Mental Health

No one really wants to admit his or her weakness. That hit me square in the face well over a year ago. I talked to a friend who freely admitted that he was “on medication” for mental health. This was part of a bigger conversation where I came to him admitting struggles with depression and mood swings. I was surprised he took medication since we went to seminary together and he seemed so composed and put together.

How? Why? That seems so weak!?

He challenged me. He said that if I really believed in the Fall, if I believed things are not the way they are supposed to be, then why would that not extend to my brain?

That conversation was in January 2013. That year was pivotal and full of stress, trauma and change. I completed and passed my comprehensive exams for my doctorate. We adopted our son. City Pres was growing and bought a building! So much change and stress. So many accolades in public and feelings of hell in private.

For years, I struggled with panic attacks. I struggled with mood swings. I thought I could keep them under control, but some of my closest friends even asked me why are you so angry? It was a fair question, but the one I asked was if everything is so good, why is it so bad? I could not explain how I could move from happiness to anger in a second. I could not explain why it took hours to fall asleep only to wake up panicking over minute things. I could not explain my misery, only that I was miserable and making those closest to me miserable.

Finally, it clicked. I was a wreck around Thanksgiving. I could not keep my composure.

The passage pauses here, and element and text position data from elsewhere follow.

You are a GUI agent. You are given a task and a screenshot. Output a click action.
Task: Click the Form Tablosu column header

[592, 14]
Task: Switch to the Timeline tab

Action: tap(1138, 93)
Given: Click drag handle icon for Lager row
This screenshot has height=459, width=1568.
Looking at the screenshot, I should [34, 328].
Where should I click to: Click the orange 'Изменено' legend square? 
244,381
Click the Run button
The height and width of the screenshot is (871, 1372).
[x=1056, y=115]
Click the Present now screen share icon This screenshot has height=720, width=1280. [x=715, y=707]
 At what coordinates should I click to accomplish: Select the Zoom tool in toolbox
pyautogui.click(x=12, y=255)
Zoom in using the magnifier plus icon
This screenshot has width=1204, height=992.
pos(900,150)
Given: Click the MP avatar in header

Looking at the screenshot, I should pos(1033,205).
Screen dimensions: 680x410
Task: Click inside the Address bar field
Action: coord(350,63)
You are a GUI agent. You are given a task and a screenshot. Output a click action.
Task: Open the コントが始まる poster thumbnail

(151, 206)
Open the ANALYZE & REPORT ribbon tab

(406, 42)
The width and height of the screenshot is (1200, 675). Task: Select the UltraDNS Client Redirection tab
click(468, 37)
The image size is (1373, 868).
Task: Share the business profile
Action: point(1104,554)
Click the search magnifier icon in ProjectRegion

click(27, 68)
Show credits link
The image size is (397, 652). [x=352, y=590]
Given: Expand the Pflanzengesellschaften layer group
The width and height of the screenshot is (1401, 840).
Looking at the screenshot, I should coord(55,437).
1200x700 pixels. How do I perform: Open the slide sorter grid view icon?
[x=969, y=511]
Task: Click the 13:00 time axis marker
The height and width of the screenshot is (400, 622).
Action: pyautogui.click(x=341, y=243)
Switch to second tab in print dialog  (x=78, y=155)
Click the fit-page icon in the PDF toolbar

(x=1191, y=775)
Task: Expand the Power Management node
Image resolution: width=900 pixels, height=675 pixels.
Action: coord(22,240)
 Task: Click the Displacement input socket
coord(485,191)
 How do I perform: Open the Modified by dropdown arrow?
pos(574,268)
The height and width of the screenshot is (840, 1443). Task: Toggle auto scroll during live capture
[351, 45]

I had spent too long lying to myself that I could compartmentalize my life and hide. I was making those closest to me miserable…..because I am sick. I needed help. But I can’t do that. I’m a pastor, Ph.D student, adoptive parent and board member of a charity. Look at the outside!!! No one thinks anything is wrong – you’re a success.

But the lie I told myself was that everything was okay when it wasn’t. With help from my wife and close friends, I finally got help. Some of this came from fear. Rick Warren’s son had committed suicide in 2013 after a lifetime of depression. I did not want to be that person. Some dear friends also dealt with a similar issue earlier that year, as well. I had to stop lying to myself. I kept telling myself I could keep everything under control even though I knew better.

Finally, in 2014, I got help. I admitted I didn’t have everything together. I saw a doctor. I got help. I started the path to mental health and healing.

Churches often do a poor job talking about mental health. We might gravitate toward counseling, which I think everyone needs, but are slow, or refuse, to admit that some things are outside the expertise of counseling professionals. We need to do a better job. We need to give space to the strugglers whose broken bodies produce the wrong levels of chemicals for the brain to “work” correctly.

We need honesty, gentleness and care. I’m thankful that I have a wife and close friends who pushed me to get help. If you need help, we want you to be honest about and help you walk the path from fear to freedom. It has been a scary journey for me, but I’ve had a supportive community who cares for me. And for that, I am thankful.